Required action: The whole listing below must be repeated exactly.

_____

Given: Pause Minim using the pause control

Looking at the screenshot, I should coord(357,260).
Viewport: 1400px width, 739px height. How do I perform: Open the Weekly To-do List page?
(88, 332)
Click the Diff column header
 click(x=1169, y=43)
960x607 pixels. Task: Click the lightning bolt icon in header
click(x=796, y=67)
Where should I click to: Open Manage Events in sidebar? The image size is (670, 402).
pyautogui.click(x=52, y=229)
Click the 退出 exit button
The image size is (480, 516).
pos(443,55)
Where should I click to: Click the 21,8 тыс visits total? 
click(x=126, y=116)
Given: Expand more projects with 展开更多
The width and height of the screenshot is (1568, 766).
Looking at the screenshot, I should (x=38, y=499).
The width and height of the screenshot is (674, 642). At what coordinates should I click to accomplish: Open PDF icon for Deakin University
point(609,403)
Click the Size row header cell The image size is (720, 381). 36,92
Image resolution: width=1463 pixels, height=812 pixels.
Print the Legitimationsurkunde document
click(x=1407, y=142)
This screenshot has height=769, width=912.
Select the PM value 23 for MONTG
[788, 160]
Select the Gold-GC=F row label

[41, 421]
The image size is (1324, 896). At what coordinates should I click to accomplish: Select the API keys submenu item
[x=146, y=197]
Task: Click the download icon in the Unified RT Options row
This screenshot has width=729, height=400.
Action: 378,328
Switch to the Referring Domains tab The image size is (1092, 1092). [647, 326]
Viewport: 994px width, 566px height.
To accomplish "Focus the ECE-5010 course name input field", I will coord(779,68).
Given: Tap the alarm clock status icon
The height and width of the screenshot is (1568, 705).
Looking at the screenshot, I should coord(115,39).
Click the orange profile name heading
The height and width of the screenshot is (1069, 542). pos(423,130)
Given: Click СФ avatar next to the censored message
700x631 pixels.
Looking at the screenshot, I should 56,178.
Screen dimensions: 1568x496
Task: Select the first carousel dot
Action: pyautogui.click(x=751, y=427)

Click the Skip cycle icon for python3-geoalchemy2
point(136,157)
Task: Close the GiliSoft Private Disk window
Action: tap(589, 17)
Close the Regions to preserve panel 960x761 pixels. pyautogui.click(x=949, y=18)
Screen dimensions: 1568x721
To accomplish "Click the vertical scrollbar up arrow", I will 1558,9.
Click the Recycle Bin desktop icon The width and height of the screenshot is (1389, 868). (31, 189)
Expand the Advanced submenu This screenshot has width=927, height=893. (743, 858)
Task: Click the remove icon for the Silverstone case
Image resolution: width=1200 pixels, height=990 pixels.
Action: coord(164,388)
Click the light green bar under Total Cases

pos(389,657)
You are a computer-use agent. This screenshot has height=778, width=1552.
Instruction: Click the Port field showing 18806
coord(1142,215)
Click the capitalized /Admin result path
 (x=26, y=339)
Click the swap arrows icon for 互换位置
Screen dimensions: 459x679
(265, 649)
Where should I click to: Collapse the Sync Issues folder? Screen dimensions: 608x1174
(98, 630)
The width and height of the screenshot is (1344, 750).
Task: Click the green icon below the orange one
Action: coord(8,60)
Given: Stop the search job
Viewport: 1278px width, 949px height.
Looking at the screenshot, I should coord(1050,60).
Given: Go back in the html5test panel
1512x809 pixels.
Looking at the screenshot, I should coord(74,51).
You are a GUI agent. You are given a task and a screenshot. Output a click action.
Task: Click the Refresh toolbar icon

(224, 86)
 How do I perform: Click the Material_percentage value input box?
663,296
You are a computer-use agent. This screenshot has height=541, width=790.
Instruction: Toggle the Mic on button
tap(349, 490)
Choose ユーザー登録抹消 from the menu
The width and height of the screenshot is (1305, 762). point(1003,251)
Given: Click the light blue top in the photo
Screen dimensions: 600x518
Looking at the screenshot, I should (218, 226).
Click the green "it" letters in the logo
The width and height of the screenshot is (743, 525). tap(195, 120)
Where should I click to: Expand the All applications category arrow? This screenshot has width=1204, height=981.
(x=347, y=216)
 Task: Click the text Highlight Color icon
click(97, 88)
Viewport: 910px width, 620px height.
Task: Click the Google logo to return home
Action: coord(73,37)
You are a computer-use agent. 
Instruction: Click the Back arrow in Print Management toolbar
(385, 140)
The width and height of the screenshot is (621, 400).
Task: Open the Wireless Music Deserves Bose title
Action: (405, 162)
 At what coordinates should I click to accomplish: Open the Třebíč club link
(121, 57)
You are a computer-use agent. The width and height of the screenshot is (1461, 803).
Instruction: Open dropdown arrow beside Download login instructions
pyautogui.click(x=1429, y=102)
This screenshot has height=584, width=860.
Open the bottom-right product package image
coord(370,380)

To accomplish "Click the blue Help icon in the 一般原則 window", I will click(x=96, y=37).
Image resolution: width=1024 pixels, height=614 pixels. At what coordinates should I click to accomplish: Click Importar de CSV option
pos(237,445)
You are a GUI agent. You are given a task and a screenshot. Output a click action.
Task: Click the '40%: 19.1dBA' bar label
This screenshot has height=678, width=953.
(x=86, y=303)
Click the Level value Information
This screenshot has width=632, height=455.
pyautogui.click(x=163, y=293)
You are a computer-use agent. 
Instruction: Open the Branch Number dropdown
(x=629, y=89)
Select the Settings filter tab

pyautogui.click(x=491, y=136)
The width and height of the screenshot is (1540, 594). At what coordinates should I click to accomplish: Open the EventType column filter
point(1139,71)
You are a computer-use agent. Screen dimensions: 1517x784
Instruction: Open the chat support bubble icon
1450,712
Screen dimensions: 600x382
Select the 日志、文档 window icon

_____

Expected output:
Given: Pause Minim using the pause control

Looking at the screenshot, I should coord(357,260).
Viewport: 1400px width, 739px height. How do I perform: Open the Weekly To-do List page?
(88, 332)
Click the Diff column header
 click(x=1169, y=43)
960x607 pixels. Task: Click the lightning bolt icon in header
click(x=796, y=67)
Where should I click to: Open Manage Events in sidebar? The image size is (670, 402).
pyautogui.click(x=52, y=229)
Click the 退出 exit button
The image size is (480, 516).
pos(443,55)
Where should I click to: Click the 21,8 тыс visits total? 
click(x=126, y=116)
Given: Expand more projects with 展开更多
The width and height of the screenshot is (1568, 766).
Looking at the screenshot, I should (x=38, y=499).
The width and height of the screenshot is (674, 642). At what coordinates should I click to accomplish: Open PDF icon for Deakin University
point(609,403)
Click the Size row header cell The image size is (720, 381). 36,92
Image resolution: width=1463 pixels, height=812 pixels.
Print the Legitimationsurkunde document
click(x=1407, y=142)
This screenshot has height=769, width=912.
Select the PM value 23 for MONTG
[788, 160]
Select the Gold-GC=F row label

[41, 421]
The image size is (1324, 896). At what coordinates should I click to accomplish: Select the API keys submenu item
[x=146, y=197]
Task: Click the download icon in the Unified RT Options row
This screenshot has width=729, height=400.
Action: 378,328
Switch to the Referring Domains tab The image size is (1092, 1092). [647, 326]
Viewport: 994px width, 566px height.
To accomplish "Focus the ECE-5010 course name input field", I will coord(779,68).
Given: Tap the alarm clock status icon
The height and width of the screenshot is (1568, 705).
Looking at the screenshot, I should coord(115,39).
Click the orange profile name heading
The height and width of the screenshot is (1069, 542). pos(423,130)
Given: Click СФ avatar next to the censored message
700x631 pixels.
Looking at the screenshot, I should 56,178.
Screen dimensions: 1568x496
Task: Select the first carousel dot
Action: pyautogui.click(x=751, y=427)

Click the Skip cycle icon for python3-geoalchemy2
point(136,157)
Task: Close the GiliSoft Private Disk window
Action: tap(589, 17)
Close the Regions to preserve panel 960x761 pixels. pyautogui.click(x=949, y=18)
Screen dimensions: 1568x721
To accomplish "Click the vertical scrollbar up arrow", I will 1558,9.
Click the Recycle Bin desktop icon The width and height of the screenshot is (1389, 868). (31, 189)
Expand the Advanced submenu This screenshot has width=927, height=893. (743, 858)
Task: Click the remove icon for the Silverstone case
Image resolution: width=1200 pixels, height=990 pixels.
Action: coord(164,388)
Click the light green bar under Total Cases

pos(389,657)
You are a computer-use agent. This screenshot has height=778, width=1552.
Instruction: Click the Port field showing 18806
coord(1142,215)
Click the capitalized /Admin result path
 (x=26, y=339)
Click the swap arrows icon for 互换位置
Screen dimensions: 459x679
(265, 649)
Where should I click to: Collapse the Sync Issues folder? Screen dimensions: 608x1174
(98, 630)
The width and height of the screenshot is (1344, 750).
Task: Click the green icon below the orange one
Action: coord(8,60)
Given: Stop the search job
Viewport: 1278px width, 949px height.
Looking at the screenshot, I should coord(1050,60).
Given: Go back in the html5test panel
1512x809 pixels.
Looking at the screenshot, I should coord(74,51).
You are a GUI agent. You are given a task and a screenshot. Output a click action.
Task: Click the Refresh toolbar icon

(224, 86)
 How do I perform: Click the Material_percentage value input box?
663,296
You are a computer-use agent. This screenshot has height=541, width=790.
Instruction: Toggle the Mic on button
tap(349, 490)
Choose ユーザー登録抹消 from the menu
The width and height of the screenshot is (1305, 762). point(1003,251)
Given: Click the light blue top in the photo
Screen dimensions: 600x518
Looking at the screenshot, I should (218, 226).
Click the green "it" letters in the logo
The width and height of the screenshot is (743, 525). tap(195, 120)
Where should I click to: Expand the All applications category arrow? This screenshot has width=1204, height=981.
(x=347, y=216)
 Task: Click the text Highlight Color icon
click(97, 88)
Viewport: 910px width, 620px height.
Task: Click the Google logo to return home
Action: coord(73,37)
You are a computer-use agent. 
Instruction: Click the Back arrow in Print Management toolbar
(385, 140)
The width and height of the screenshot is (621, 400).
Task: Open the Wireless Music Deserves Bose title
Action: (405, 162)
 At what coordinates should I click to accomplish: Open the Třebíč club link
(121, 57)
You are a computer-use agent. The width and height of the screenshot is (1461, 803).
Instruction: Open dropdown arrow beside Download login instructions
pyautogui.click(x=1429, y=102)
This screenshot has height=584, width=860.
Open the bottom-right product package image
coord(370,380)

To accomplish "Click the blue Help icon in the 一般原則 window", I will click(x=96, y=37).
Image resolution: width=1024 pixels, height=614 pixels. At what coordinates should I click to accomplish: Click Importar de CSV option
pos(237,445)
You are a GUI agent. You are given a task and a screenshot. Output a click action.
Task: Click the '40%: 19.1dBA' bar label
This screenshot has height=678, width=953.
(x=86, y=303)
Click the Level value Information
This screenshot has width=632, height=455.
pyautogui.click(x=163, y=293)
You are a computer-use agent. 
Instruction: Open the Branch Number dropdown
(x=629, y=89)
Select the Settings filter tab

pyautogui.click(x=491, y=136)
The width and height of the screenshot is (1540, 594). At what coordinates should I click to accomplish: Open the EventType column filter
point(1139,71)
You are a computer-use agent. Screen dimensions: 1517x784
Instruction: Open the chat support bubble icon
1450,712
Screen dimensions: 600x382
Select the 日志、文档 window icon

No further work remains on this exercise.